Overexpression of periostin is positively associated with gastric cancer metastasis through promoting tumor metastasis and invasion.

Abstract

Gastric tumors generally have a poor prognosis and molecular markers to improve early detection and predict outcomes are greatly needed. The present study reports that periostin (POSTN), a secretory protein that can alter the remodeling of the extracellular matrix, is highly expressed in gastric tumors. Gastric tissues were collected from patients at the Department of Thoracic Surgery/Huiqiao Medical Center, Nanfang Hospital, Southern Medical University. These patients provided an informed consent and were approved by the institute. Normal, cancer, and metastatic gastric tissues from lymph nodes and tissues adjacent to the tumor were collected from patients diagnosed with gastric cancer.

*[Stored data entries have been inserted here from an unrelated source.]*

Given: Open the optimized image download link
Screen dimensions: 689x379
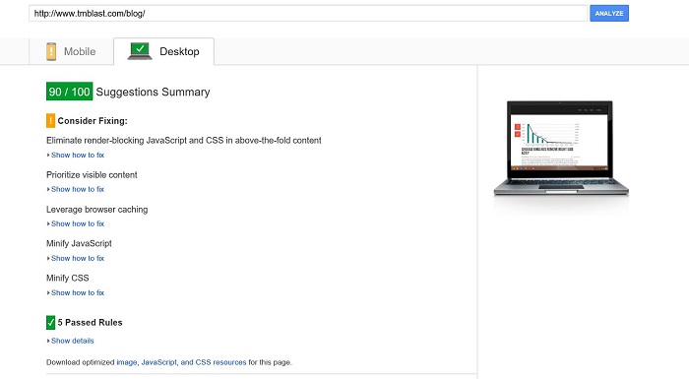Looking at the screenshot, I should pyautogui.click(x=127, y=362).
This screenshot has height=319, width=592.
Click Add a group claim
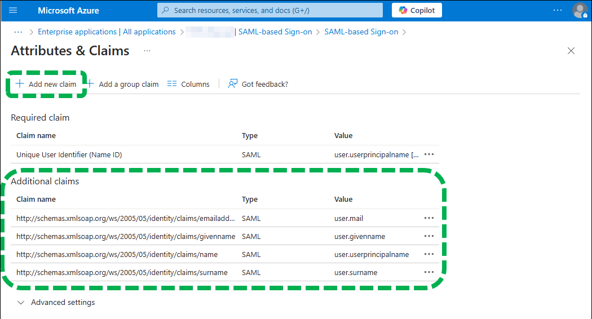point(122,84)
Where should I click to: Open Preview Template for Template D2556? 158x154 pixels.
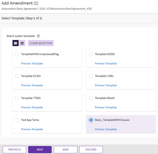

Periostin expression gradually increased as the risk grade of the NIH classification increased, and this was closely correlated with disease-free survival and overall survival. Compared with adjacent normal gastric mucosa tissues, protein expression of POSTN in gastric cancer tissues and metastases was significantly higher by immunohistochemistry and Western blot analysis. In addition, POSTN was upregulated in advanced gastric cancer tissues than in early gastric cancer tissues. Moreover, the ectopic expression of POSTN in the immortalized human gastric cell line could increase the metastasis and invasion of gastric cancer cells. The present results could establish the significance of POSTN in driving oncogenesis and metastasis in gastric tumors, with implications for its potential use as a diagnostic or prognostic biomarker, and as a candidate therapeutic target.